Find out more about some of our Shared Lives carers and their experiences of the service here.

Kirsty and Ian

Before I became involved in Shared Lives I worked as a home carer and rehab worker, Ian my husband was in the building trade. We started by offering respite care through short breaks which is where a person who needs support stays with a family for a holiday to give their own family a break.

I really loved doing this and I decided a couple of years ago that I wanted to be a Shared Lives carer full time.  So I handed in my notice and I have been working from home full time now for the last six years and have never looked back.

We look after Susan 60, who lives with us permanently.  Susan is really like a daughter to me, she came to stay with us a few times before she moved in.  Susan really loved the lifestyle and living out in the country with all the animals.  We do everything any other family would do.  We go out for meals, go on holidays together, celebrate family events and have Christmas together etc.

David 55, also lives with us permanently.  David came to stay with us in February 2013 and has lived here ever since and is very happy.  David likes to spend time watching the TV and writing out recipes.  We have many pets, including dogs and horses and David likes all the animals and he says our house is a fun house to live in.  

We also provide respite breaks and the people who come to stay with us are a great bunch, they all join in with the family.  Neil is one of our regulars and he typically stays for a week or a fortnight.  When Neil comes to stay we try to make it like a holiday for him by planning trips out together and going out to different places.  He really likes cooking so we often bake cakes and scones at home together. 

We look on the people who come to stay with us as part of our own family but we also have to remain professional at all times. That’s when the training comes in, we attend training sessions throughout the year.

It can be hard at times but what role isn’t?  To make it work you have got to get to know the people who you are caring for, get to know their ways and let them get to know yours.  However, there is always the Shared Lives team who are on hand to help anytime of the day, either by a phone call to the Shared Lives office or one of the team will come out to see you to offer advice.

There are lots of rewards too, the best thing is it’s just like having an extended family.

Christine

I was a housewife, mother, and been the family organiser for a number of years.  In 1998 I started my own bed and breakfast business and it was then that I saw an advert for Shared Lives Northumberland.  I became a carer in 2003 and have been a Shared Lives carer ever since.  I started by doing short breaks and now I am a full time carer.

It is not just sharing your home it’s sharing your life as well.  When I made the decision to take on the role full time I had to consider my young children who were living at home.  We went to see another Shared Lives carer and met people they supported as part of the service and not long after we made a family decision to go ahead. 

We had people coming to stay on short breaks from a few days up to a couple of weeks to start with but even before they first stayed we had them around for tea at our house so everyone could meet and see how we got on first.  And even then we weren’t just chucked in at the deep end.

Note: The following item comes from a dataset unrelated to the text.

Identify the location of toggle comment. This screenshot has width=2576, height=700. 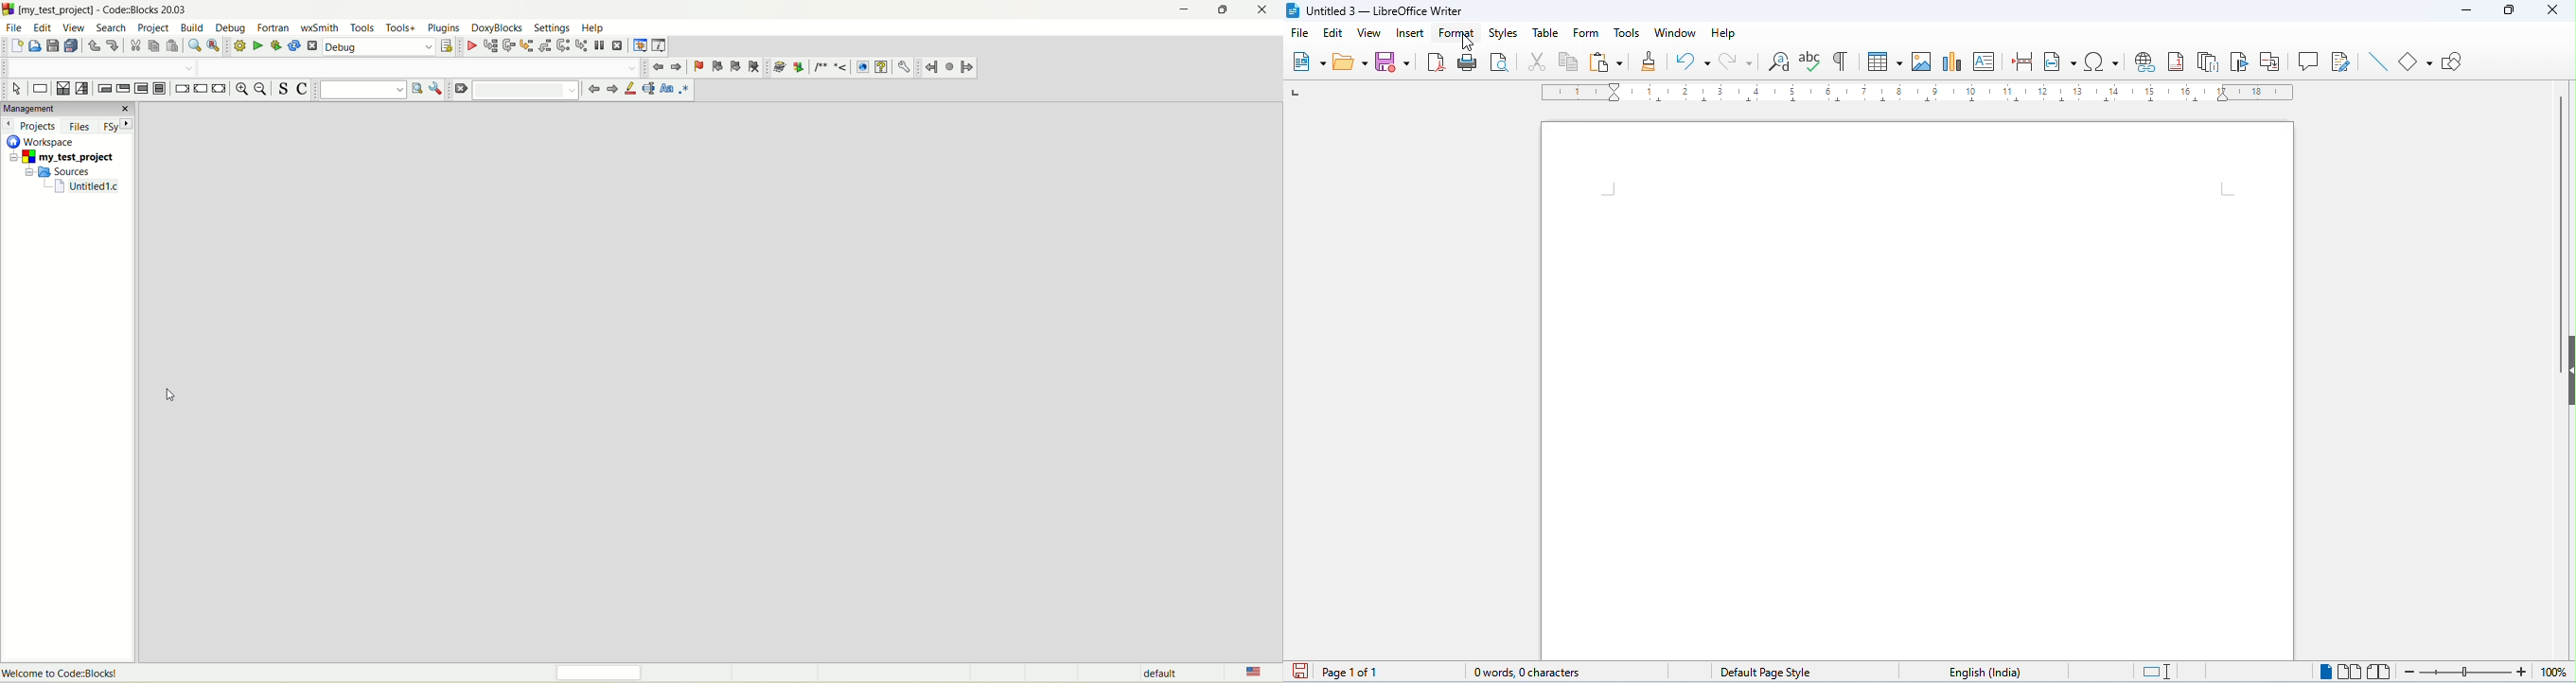
(303, 89).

Things progressed from there.

Iain, 56, used to come to us on short breaks for about a year and John, 51, came to us initially on an emergency placement because his dad was ill, and then for short breaks, before they both came to live with us.

It was a bit nerve wracking at first, especially with John due to the initial circumstances but I remember thinking if he’s happy with it and we get on, then why not? John came every three or four months and stayed for one to two weeks, I think it was after the third or fourth time, when he went to go home, he started to cry and he said he wasn’t going to go and that was it.

Straight away they both fitted in with the family really well.  We do lots of nice things like day trips, shopping, watching our favourite soaps, and walking the dogs.

We also go on a holiday with the boys once a year which they choose. They come on our family holidays too and sometimes we have a family holiday without them, maybe for two weeks a year.

My family also help out occasionally so I can take a break for a few hours too. They take Ian and John on day trips, go for lunch and to the cinema. So everyone has their own space and makes their own choices, which is really good.

We get support from our Shared Lives worker who’s always at the end of the phone if we need them. We also have the boys care managers who come and see how they are getting on and we go on regular training and keep in touch with other Shared Lives carers. So there is lots of support available.

The best thing about it is when you see a smile on their face and everybody’s happy and you know in your heart that you’re giving something back.